All participants who completed the evaluation forms rated the training as excellent or good. Testimonials from the evaluation forms included:
“I have learnt a lot more about diabetes than I knew.”
“I learnt more than I did on my college course.”
“This general update was very much needed.”
“Really good and helpful for my everyday practice.”
Examples of how the participants were going to put the training into practice included: arranging for their care homes to have a “hypo box”; reviewing hypoglycaemia management; and updating diabetes policies and care plans to reflect changes to national guidance and information learnt during the training.
As the funding has now ceased, alternative options to maintain this educational programme were investigated, and a Clinical Research Network bid was secured in August 2023. This will allow work in partnership with community nursing teams within Leicestershire Partnership Trust to deliver a cascade educational model to specifically target care homes within underserved locations with high area-level deprivation. Eden educators will provide the CARES training to community nurses, and support them to disseminate and deliver diabetes education in care homes in identified locations.
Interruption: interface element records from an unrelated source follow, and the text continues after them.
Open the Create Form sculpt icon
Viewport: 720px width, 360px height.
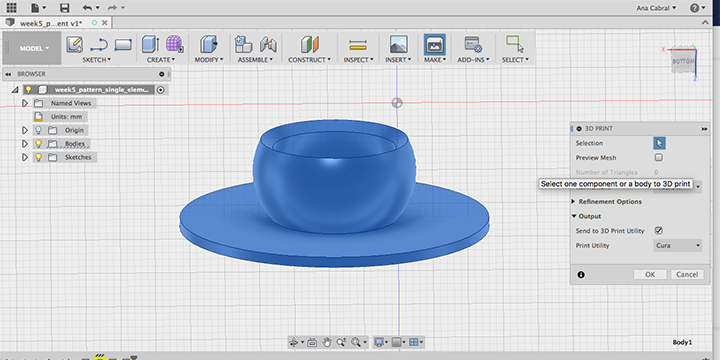click(174, 45)
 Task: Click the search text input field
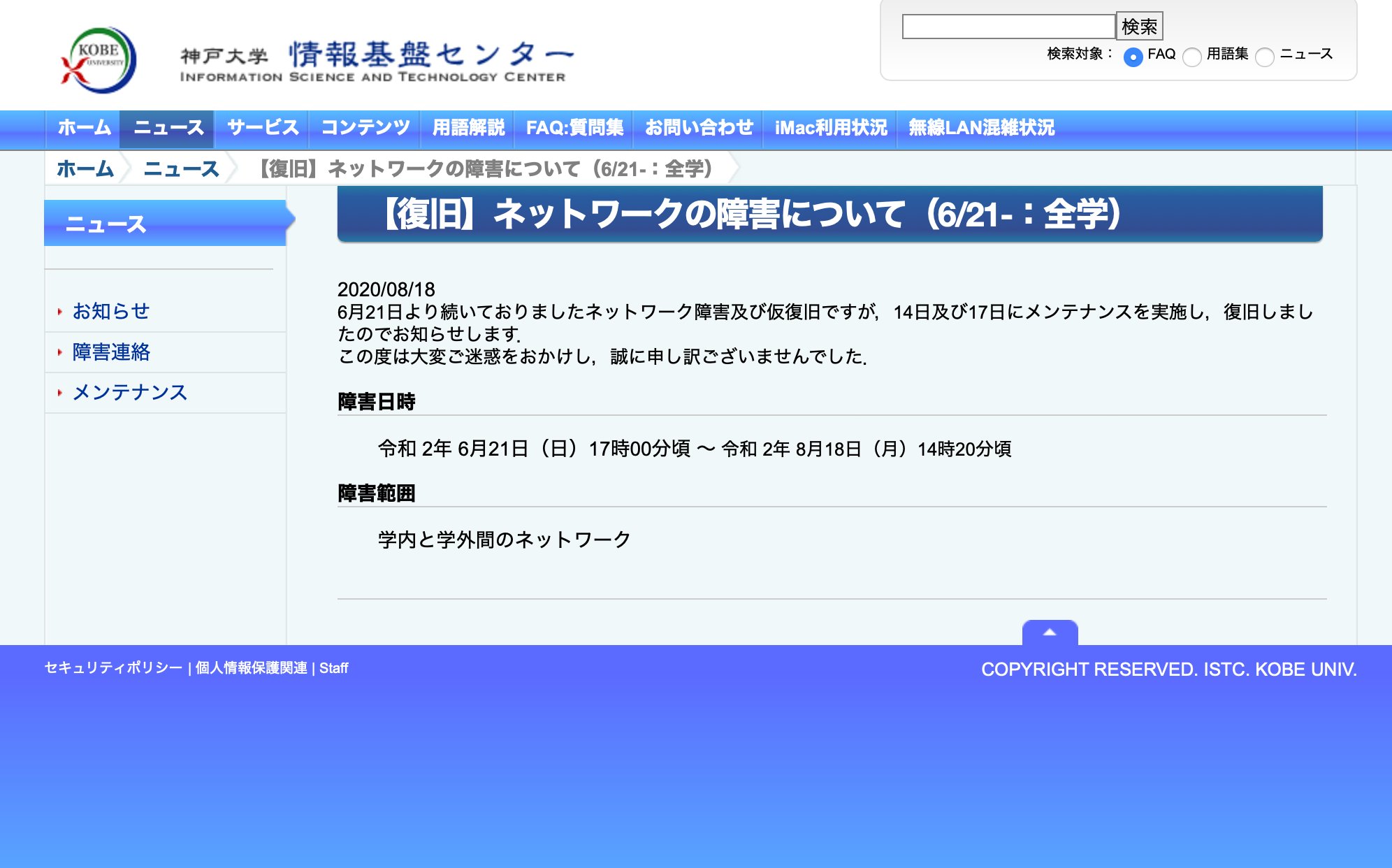[x=1008, y=27]
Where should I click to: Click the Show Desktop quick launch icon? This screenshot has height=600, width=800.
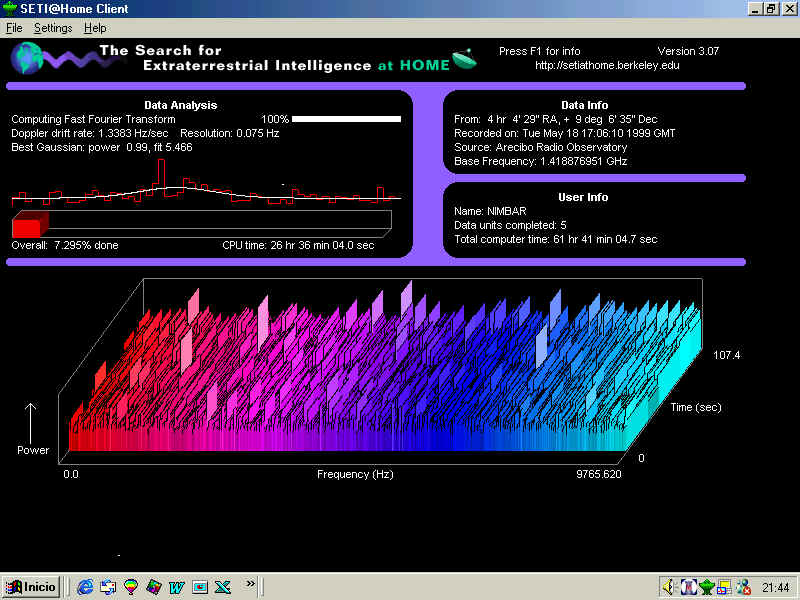coord(108,586)
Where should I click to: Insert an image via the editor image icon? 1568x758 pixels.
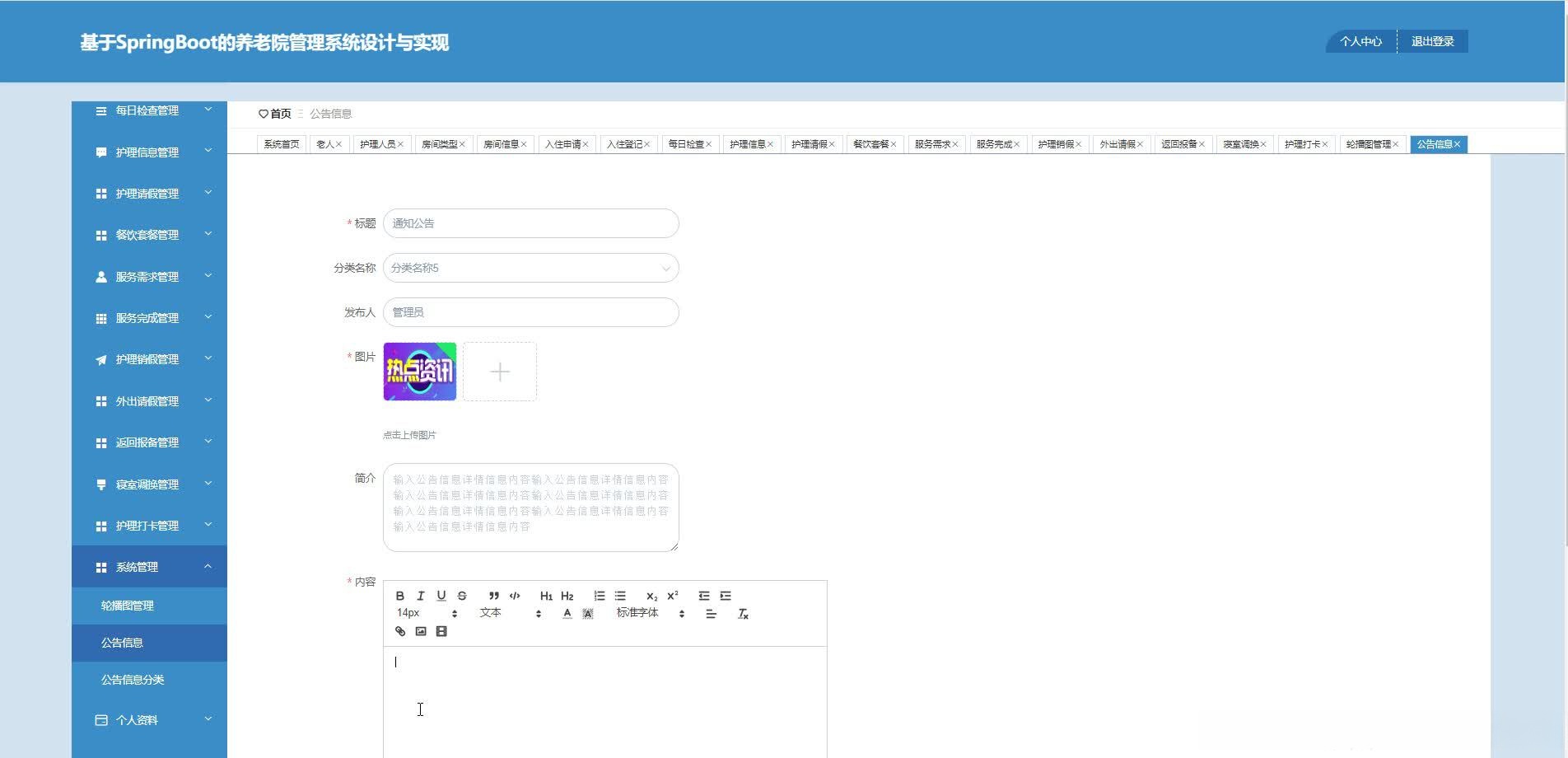pyautogui.click(x=421, y=631)
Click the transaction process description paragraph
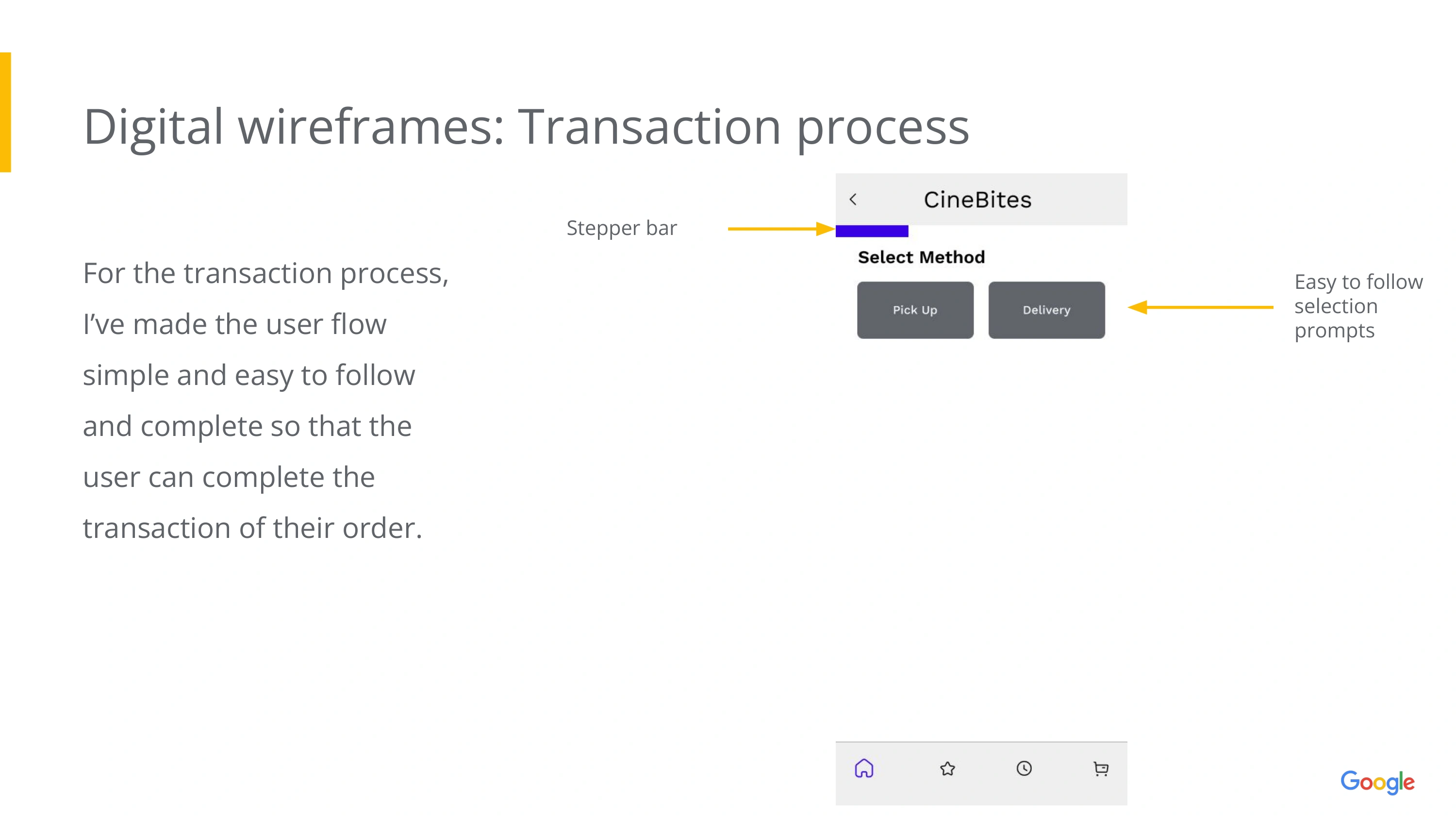 (x=265, y=400)
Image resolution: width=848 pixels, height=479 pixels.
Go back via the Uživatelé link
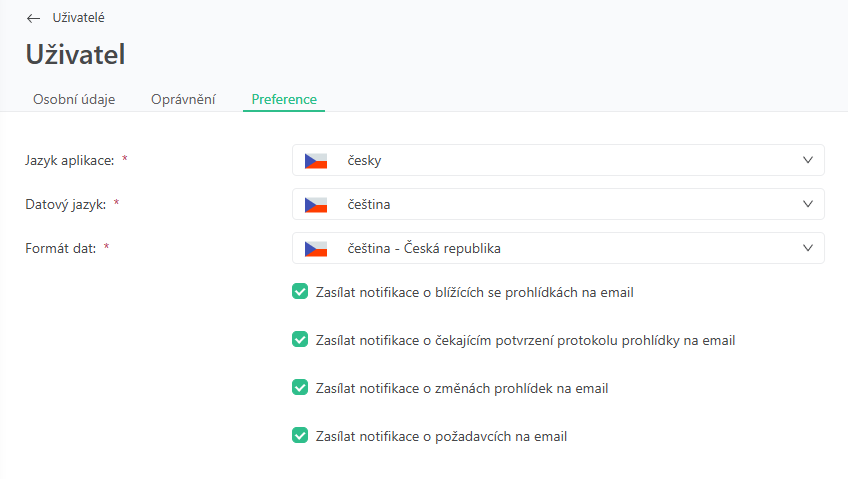pyautogui.click(x=78, y=18)
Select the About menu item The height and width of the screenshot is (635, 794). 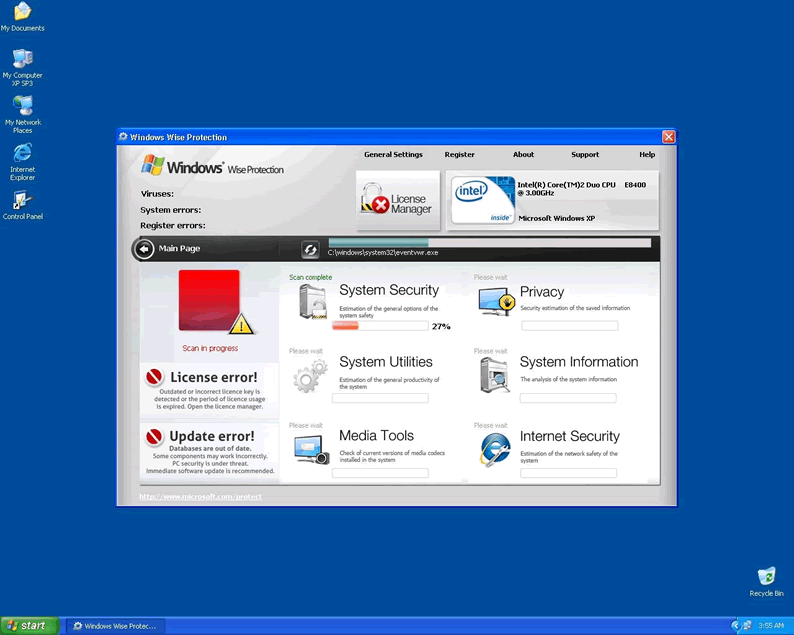523,155
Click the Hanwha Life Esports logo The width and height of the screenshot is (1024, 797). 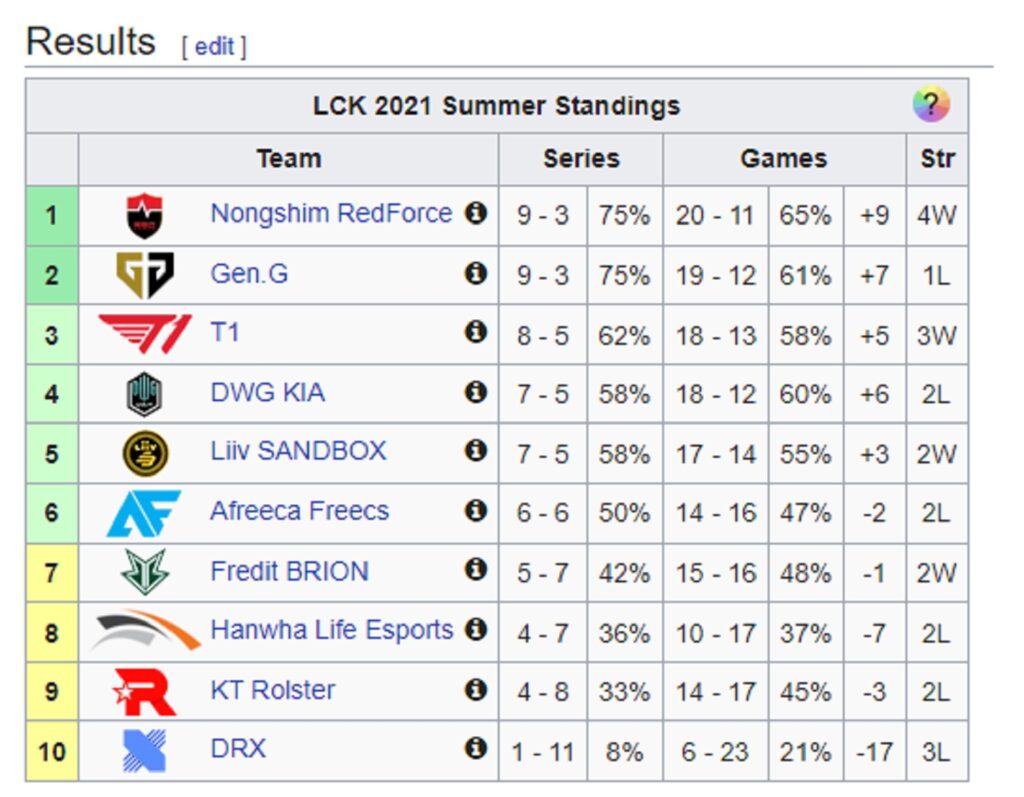[145, 630]
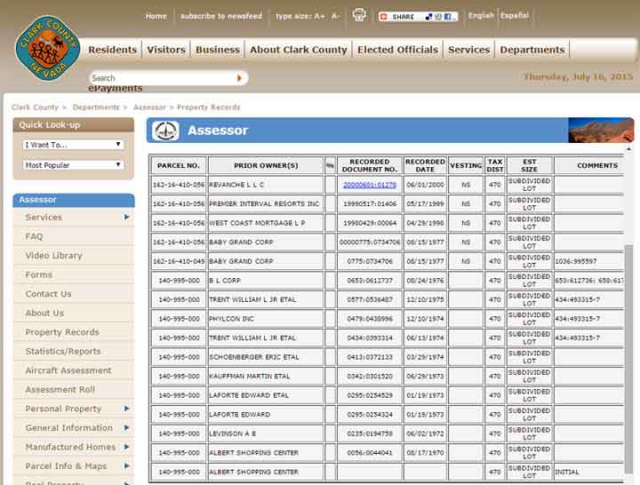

Delivering face-to-face diabetes education to staff working in care home settings helps to improve knowledge and confidence. Such education is considered a key intervention strategy, as detailed within the National Advisory Panel on Care Home Diabetes (2022) guidance. Eden has previously demonstrated that increased knowledge and confidence helps to improve the standards of diabetes care for service users living in community care settings.